Contributors: Paul Harmon, Keely Weisbeck
Back in the day, businesses needed lots of resources to build predictive models from scratch, including a data science team of qualified statistics experts to build and maintain models. Einstein Discovery from Salesforce allows companies to implement machine learning without needing a team of data scientists, integration experts, and architecture people to build and productionalize statistical models. Einstein Discovery empowers teams to quickly help find patterns in the data and take advantage of those patterns to make valuable predictions.
Einstein Discovery is Salesforce’s artificial intelligence and machine learning tool that allows users to easily gain insights into their data. Users can run data from Salesforce and various external systems through predictive models and use Discovery “Stories” to help investigate model results to surface insights that help businesses make informed decisions.

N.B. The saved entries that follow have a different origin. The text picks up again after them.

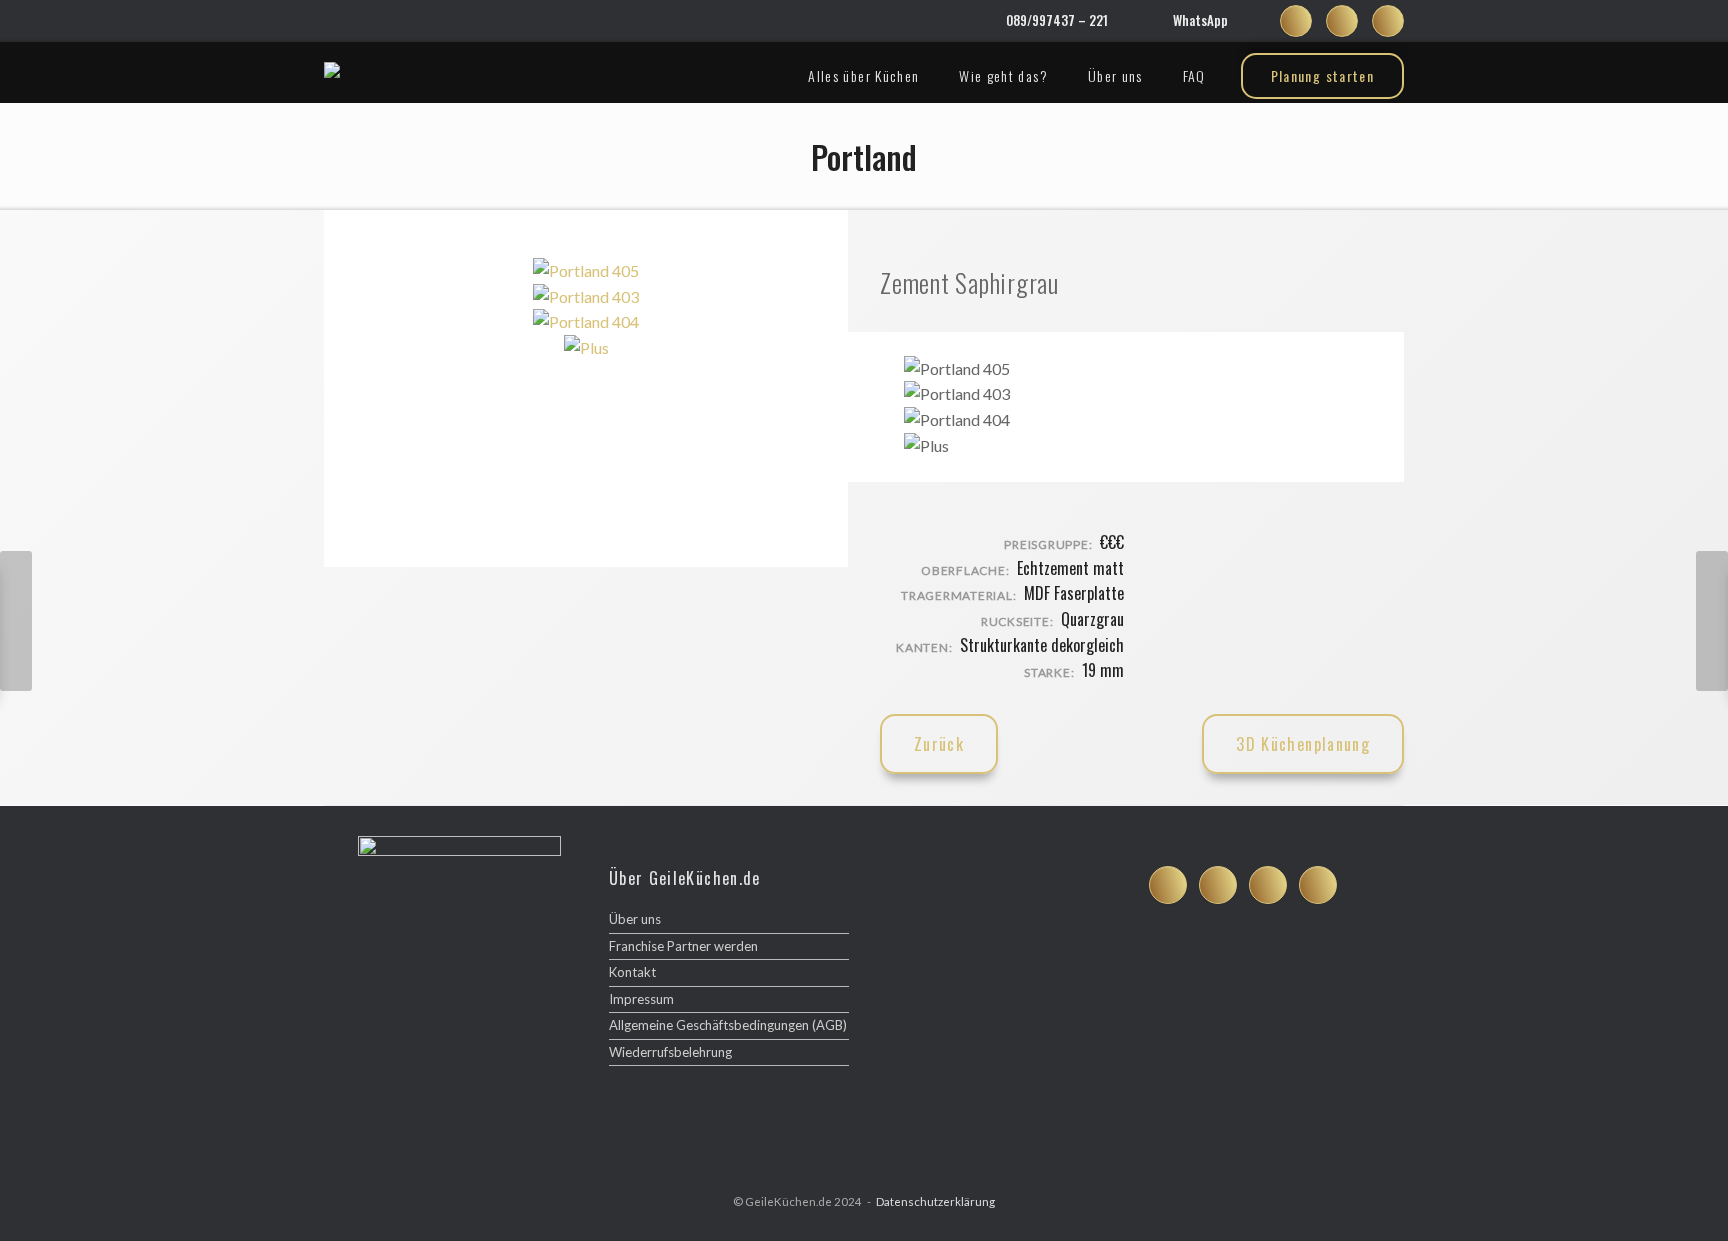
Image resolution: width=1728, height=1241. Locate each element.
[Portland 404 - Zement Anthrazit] (586, 321)
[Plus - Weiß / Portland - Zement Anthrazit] (586, 347)
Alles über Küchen (863, 75)
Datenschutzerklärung (935, 1201)
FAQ (1194, 75)
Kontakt (632, 972)
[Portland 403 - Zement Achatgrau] (586, 296)
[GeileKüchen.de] (332, 70)
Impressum (641, 999)
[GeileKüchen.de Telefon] (1318, 885)
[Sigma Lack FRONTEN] (1712, 621)
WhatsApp (1200, 20)
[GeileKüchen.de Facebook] (1296, 21)
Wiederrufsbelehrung (670, 1052)
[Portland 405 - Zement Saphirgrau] (586, 270)
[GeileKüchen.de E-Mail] (1388, 21)
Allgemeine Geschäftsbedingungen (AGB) (728, 1025)
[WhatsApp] (1155, 21)
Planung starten (1322, 75)
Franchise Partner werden (683, 946)
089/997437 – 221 (1057, 20)
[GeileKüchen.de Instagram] (1342, 21)
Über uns (1115, 75)
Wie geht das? (1003, 75)
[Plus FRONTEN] (16, 621)
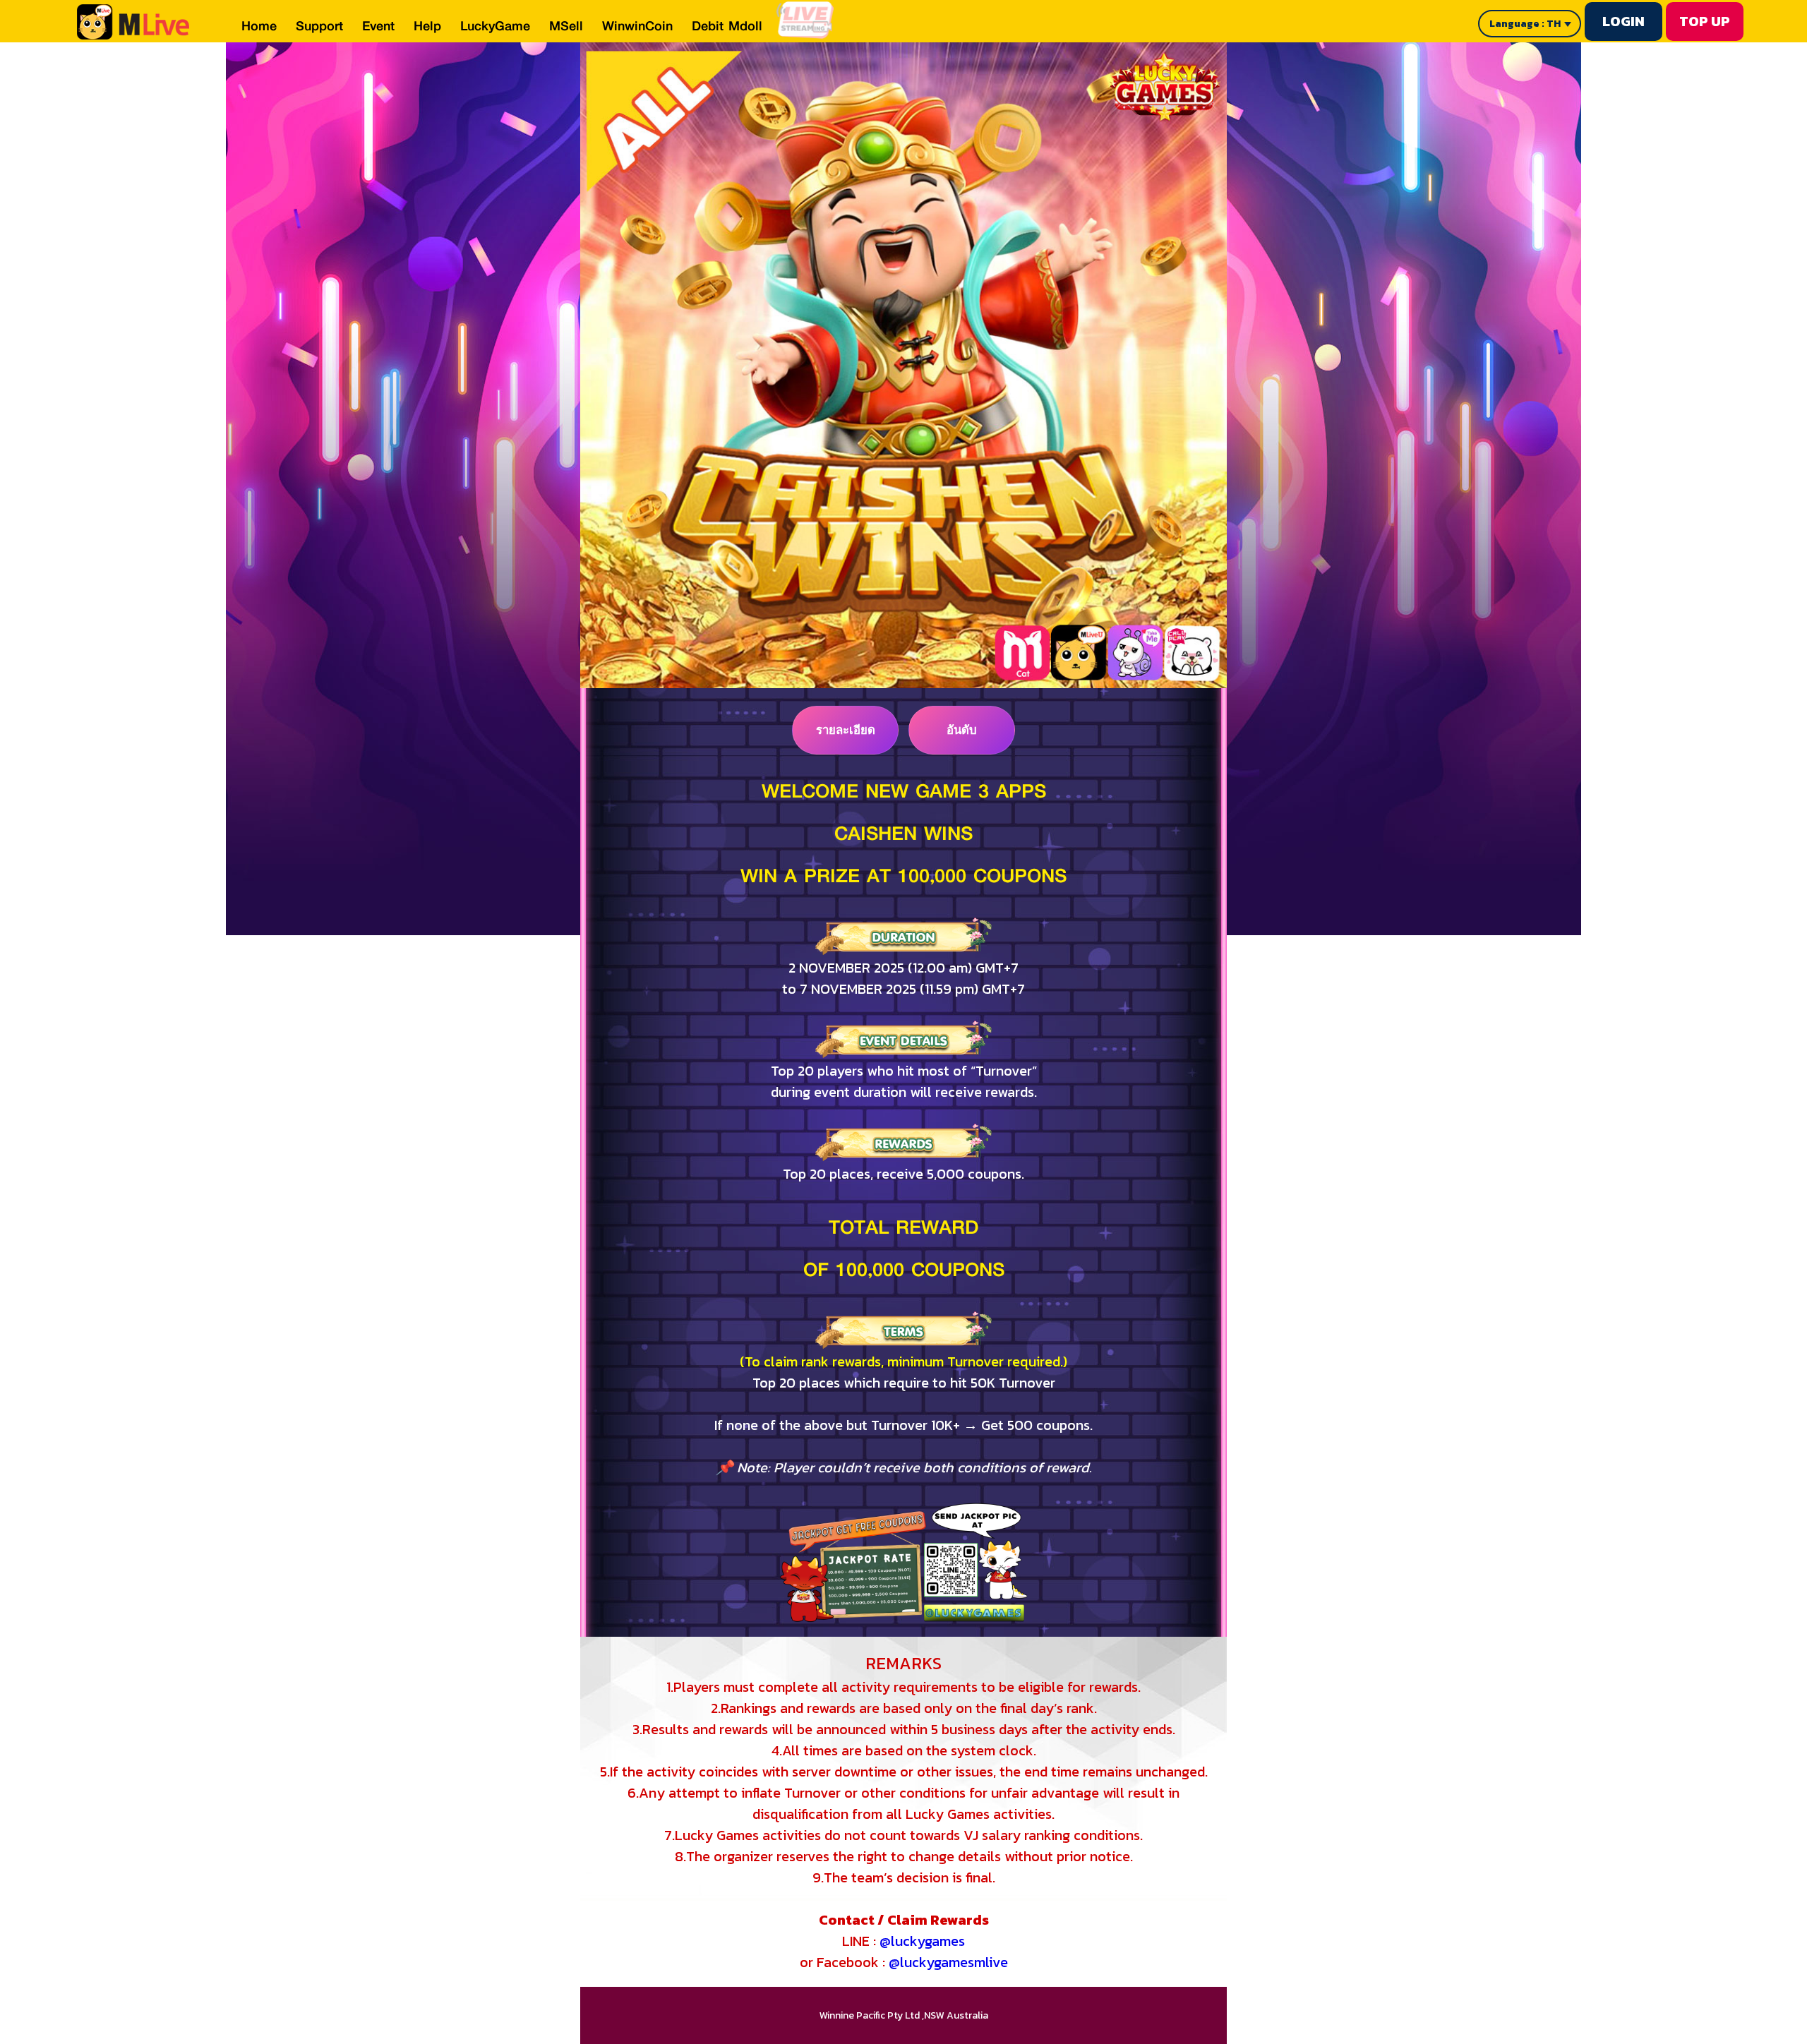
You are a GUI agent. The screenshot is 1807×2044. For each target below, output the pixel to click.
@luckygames (922, 1941)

However, Einstein Discovery has its limitations. Discovery supports building custom models by choosing input variables, but it does not give users control over the algorithm and its tuning parameters. External programs like R or Python are also not supported. Discovery expects data to be resident in CRM Analytics(CRMA) to build models, posing limitations with building models on data residing outside CRMA or Salesforce.
CRMA External Models, or BYOM (Bring Your Own Model), allows businesses to extend Einstein Discovery functionality by gaining access to more custom Python machine learning models. It allows users to bring their own TensorFlow-based Python models and platform them in Einstein Discovery. With External Models, powerful models can be built using data on any enterprise data platforms, not limiting Discovery to being a CRM data science tool. This makes the CRMA platform very powerful, and it can be used as an enterprise data science platform to publish machine learning models beyond just the out-of-the-box Discovery algorithm.
Einstein Discovery models work well, but data scientists hesitate to use black-box models when making high-stake decisions. Now, with External Model, the Discovery platform is even more powerful and flexible. Users can build quick Discovery models to solve common problems and have data scientists build custom deep learning models to solve complex ones.
Once the model is ready, it only takes a few clicks to publish. The speed to production models along with its monitoring and governance framework make Discovery a serious tool to consider for modern data science teams.
Comparison between tools: how does External Model/BYOM measure up
The table below shows a comparison between Einstein Discovery, BYOM, and custom models built in Azure/AWS/on-prem servers etc. While custom modeling tools can provide significant flexibility, they also add complexity in developing and maintaining models. ED out of the box provides speed-to-value in building models, but extending to BYOM can give a user more flexibility in choosing custom algorithms.
|Framework||Black box algorithm||Tensorflow||Tensorflow, PyTorch, Scikit-learn, etc.|
|Citizen Data Science||Very friendly||Middle – requires some code||Requires substantial code|
|Speed to Implement||Lightning-fast||Middle||Slow|
|Python||Not available||Specific libraries supported||Very flexible|
|Solve Complex Problems||Moderately powerful||Powerful with deep learning models||Mighty powerful|
|Flexibility||Limited options||More flexible – options for custom optimizers and loss functions||Very flexible|
|Shap Values for Model Interpretation||Yes||No||No – would need to custom build|
Using The Tool:
Let’s look at how to get the BYOM model up and running on the CRMA platform.
Here are the steps involved:
1. Set up Docker container
The first step is to set up the development environment for machine-learning models. We should be using only the libraries and versions supported by this platform. Below is the list of supported libraries.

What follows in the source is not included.